Besim précise ne pas trop se souvenir de son pays. « Un jour, j’aimerais revoir mon pays et découvrir ma culture, là où j’ai grandi. Je suis Assyro-chaldéen, c’est la troisième plus ancienne civilisation du monde, ma langue natale est l’araméen. Nous sommes considérés comme les premiers chrétiens d’Orient. Mais nous avons été persécutés dans les années 80/90 et c’est pour cette raison que mes parents ont fui la Turquie à ce moment-là ».
Besim reste nostalgique de sa culture, qui, d’après lui, n’est pas si bien connue en France. « J’en parle avec mes amis, je leur dis que je suis turc, plus précisément Assyro-chaldéen, mais personne ne connaît. »
Une nouvelle vie qui débute
Aujourd'hui, il affiche un beau sourire et se dit satisfait d’avoir réussi à se réinsérer. « La cuisine est mon meilleur métier. Je suis heureux de venir travailler. Je me lève tôt (rires), c’est important, avant je me laissais aller. J’ai des petites responsabilités et on me fait confiance. J’ai les clés pour ouvrir le restaurant. Je m’occupe même du stagiaire en ce moment, qui va rester avec nous en apprentissage », sourit Besim, enthousiaste.

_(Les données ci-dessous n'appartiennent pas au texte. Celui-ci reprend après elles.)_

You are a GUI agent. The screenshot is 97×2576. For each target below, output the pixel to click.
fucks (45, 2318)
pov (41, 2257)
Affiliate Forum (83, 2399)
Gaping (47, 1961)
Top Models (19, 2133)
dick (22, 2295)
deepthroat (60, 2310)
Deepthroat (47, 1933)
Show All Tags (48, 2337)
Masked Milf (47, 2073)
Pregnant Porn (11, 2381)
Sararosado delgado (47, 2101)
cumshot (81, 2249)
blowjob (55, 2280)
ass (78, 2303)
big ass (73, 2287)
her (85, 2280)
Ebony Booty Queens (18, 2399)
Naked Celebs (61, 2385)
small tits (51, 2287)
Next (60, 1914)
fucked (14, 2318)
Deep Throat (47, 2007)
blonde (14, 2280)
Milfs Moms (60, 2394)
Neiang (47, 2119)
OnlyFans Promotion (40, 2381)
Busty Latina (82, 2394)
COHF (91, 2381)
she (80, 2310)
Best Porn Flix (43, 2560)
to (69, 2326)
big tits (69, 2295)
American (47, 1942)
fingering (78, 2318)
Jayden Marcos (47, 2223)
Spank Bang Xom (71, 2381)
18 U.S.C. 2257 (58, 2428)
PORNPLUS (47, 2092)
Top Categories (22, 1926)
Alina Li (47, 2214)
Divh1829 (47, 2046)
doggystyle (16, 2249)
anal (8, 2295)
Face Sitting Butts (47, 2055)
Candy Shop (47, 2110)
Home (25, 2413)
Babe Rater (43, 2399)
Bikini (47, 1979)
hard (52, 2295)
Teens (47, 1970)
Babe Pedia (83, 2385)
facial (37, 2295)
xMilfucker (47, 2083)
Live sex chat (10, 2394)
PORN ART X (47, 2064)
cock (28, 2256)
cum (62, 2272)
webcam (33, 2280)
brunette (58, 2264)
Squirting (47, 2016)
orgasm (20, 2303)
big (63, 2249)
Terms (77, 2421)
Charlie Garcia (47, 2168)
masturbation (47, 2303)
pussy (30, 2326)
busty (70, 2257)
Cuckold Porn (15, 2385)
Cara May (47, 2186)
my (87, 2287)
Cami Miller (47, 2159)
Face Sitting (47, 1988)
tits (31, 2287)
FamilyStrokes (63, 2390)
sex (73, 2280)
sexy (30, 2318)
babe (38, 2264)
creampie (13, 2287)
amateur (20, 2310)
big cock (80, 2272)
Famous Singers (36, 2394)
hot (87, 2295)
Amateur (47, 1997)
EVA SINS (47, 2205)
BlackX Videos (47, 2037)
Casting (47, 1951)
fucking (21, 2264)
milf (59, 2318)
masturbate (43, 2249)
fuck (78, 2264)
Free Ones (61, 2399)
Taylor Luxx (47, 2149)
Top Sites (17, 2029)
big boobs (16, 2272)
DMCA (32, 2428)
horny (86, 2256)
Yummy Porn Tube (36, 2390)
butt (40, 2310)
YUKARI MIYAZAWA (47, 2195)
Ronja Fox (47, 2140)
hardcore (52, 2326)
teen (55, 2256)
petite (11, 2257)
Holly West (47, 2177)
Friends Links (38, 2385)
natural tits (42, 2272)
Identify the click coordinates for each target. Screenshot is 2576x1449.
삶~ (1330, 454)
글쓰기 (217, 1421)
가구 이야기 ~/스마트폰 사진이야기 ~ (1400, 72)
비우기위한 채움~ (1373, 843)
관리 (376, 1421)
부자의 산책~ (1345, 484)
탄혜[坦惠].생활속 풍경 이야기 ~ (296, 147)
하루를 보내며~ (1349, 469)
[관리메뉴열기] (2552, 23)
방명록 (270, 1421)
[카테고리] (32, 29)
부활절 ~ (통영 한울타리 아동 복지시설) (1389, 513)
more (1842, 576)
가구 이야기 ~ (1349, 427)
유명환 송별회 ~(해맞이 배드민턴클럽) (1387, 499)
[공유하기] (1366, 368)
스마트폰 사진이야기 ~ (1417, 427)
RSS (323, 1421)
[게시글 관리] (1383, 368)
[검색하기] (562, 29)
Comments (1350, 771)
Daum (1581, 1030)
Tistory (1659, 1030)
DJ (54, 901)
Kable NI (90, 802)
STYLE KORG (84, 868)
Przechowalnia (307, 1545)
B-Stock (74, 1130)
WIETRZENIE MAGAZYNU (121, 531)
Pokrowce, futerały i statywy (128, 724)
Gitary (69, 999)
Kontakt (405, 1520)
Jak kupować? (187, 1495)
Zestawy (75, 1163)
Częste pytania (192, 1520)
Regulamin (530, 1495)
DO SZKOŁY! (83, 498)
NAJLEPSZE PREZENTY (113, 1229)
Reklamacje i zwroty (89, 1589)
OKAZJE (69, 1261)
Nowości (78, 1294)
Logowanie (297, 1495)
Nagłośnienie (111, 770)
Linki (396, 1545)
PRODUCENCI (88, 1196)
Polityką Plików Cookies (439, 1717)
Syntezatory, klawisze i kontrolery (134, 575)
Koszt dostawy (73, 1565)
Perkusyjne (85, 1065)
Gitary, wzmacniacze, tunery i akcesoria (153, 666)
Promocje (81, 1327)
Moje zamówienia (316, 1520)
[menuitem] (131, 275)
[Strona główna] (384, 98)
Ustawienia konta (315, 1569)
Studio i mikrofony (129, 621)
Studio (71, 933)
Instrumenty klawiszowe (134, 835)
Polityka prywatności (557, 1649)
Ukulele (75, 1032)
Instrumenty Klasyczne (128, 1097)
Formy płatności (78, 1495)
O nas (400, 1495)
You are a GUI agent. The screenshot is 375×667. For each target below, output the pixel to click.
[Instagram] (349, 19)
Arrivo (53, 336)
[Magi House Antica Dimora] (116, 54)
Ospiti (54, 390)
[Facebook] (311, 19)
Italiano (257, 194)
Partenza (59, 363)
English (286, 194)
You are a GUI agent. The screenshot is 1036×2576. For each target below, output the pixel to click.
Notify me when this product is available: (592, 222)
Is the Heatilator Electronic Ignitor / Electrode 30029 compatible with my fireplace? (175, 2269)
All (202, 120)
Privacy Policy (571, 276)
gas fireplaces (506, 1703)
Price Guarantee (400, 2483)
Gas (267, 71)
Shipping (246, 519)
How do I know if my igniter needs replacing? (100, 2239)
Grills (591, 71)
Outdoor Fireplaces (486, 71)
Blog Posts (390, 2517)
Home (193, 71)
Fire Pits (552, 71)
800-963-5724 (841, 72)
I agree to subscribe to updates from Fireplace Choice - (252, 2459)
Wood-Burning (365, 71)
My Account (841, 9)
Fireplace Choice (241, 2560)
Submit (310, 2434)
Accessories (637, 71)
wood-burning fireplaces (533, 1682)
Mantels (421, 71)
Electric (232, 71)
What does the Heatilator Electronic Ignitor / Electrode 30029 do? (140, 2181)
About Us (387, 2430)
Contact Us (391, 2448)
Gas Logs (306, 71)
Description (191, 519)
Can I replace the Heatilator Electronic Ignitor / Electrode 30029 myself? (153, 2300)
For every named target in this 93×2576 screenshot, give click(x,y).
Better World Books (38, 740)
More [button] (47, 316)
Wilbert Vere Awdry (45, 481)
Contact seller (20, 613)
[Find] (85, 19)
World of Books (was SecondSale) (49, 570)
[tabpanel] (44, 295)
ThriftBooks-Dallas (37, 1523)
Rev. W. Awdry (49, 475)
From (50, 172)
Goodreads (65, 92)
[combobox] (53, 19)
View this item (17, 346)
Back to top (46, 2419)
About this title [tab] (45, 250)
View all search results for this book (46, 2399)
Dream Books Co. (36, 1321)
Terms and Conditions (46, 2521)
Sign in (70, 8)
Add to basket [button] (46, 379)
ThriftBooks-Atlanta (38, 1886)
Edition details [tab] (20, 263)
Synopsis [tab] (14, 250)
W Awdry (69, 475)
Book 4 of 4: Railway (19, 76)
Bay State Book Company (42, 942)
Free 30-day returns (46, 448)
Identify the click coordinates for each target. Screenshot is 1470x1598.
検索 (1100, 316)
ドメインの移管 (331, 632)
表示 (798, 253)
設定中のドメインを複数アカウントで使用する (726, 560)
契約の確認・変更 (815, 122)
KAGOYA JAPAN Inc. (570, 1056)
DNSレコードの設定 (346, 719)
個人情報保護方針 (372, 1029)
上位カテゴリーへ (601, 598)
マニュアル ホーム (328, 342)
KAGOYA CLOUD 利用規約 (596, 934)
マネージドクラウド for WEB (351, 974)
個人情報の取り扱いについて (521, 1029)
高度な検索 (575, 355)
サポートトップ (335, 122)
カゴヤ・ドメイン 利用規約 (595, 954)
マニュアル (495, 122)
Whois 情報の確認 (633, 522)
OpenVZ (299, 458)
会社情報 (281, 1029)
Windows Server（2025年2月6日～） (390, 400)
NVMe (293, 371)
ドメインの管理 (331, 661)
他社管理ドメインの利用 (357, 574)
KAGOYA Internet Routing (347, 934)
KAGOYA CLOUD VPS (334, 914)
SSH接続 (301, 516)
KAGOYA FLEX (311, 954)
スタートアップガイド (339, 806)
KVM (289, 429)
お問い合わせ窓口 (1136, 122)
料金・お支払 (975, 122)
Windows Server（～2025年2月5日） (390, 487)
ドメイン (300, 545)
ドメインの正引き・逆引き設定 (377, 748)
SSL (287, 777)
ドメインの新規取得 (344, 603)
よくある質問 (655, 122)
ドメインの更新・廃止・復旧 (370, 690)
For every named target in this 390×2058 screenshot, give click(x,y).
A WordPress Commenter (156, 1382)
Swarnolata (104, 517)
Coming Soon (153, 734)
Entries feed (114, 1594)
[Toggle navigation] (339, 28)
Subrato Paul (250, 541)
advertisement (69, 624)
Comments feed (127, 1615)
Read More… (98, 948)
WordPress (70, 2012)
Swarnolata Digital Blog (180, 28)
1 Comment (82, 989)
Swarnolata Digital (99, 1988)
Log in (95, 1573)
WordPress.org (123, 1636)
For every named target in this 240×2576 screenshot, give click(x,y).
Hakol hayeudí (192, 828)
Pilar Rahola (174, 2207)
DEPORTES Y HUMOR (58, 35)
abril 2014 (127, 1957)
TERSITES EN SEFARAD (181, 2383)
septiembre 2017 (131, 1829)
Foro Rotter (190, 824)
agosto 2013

Quand on lui demande où il se voit dans cinq ans, il s’imagine soit à Paris à la tête de son propre restaurant, pourquoi pas avec un associé, soit à l’étranger. « Je reviendrai quand même en France voir la famille, les amis. Si je réussis, je pourrai les inviter à me rejoindre, même si je suis loin », conclut-il.